The Big Lie About Marijuana

The Big Lie About Marijuana

The Big Lie About Marijuana

Despite claims to the contrary, and despite the biased opinions, fact is marijuana is addictive and it is physically, cognitively, and morally harmful. When these harmful effects are combined and the larger picture is considered, it is clear that any legislation that is favorable to the expanded availability of marijuana only adds lubrication to an already slippery slope.

Let’s take a look at the biggest misconception about marijuana out there –

Marijuana is not addictive.

Addiction is defined as “continuing a behavior despite negative consequences”.

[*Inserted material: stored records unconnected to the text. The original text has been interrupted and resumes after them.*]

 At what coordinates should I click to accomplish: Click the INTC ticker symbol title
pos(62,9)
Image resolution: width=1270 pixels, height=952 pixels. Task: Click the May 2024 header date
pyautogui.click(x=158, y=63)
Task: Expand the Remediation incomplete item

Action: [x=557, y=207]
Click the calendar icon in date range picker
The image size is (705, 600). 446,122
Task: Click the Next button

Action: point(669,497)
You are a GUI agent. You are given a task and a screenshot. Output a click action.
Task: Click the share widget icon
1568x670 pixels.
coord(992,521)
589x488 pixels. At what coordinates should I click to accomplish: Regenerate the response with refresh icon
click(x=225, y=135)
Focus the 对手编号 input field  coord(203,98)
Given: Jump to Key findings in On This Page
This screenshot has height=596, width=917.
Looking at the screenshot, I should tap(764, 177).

As it applies to marijuana, addictive behavior is demonstrated by increased tolerance, heavier or unintended use, unsuccessful abstaining, neglecting responsibilities in order to find and purchase the drug, and an interference with other important life activities. By this definition, there can be no doubt—marijuana is addictive.

In 2007, the California Department of Corrections and Rehabilitation released statistics clearly showing that over 42 percent of parolees who had been convicted of any type of marijuana-related offense were back in prison within two years.

Approximately 6,200 people are sentenced to U.S. federal prison for offenses related to marijuana. The average sentence is 36 months, and over 38 percent receive mandatory five-year or ten-year minimum sentences. Marijuana offenders are the least likely federal drug offenders to receive reductions in sentencing.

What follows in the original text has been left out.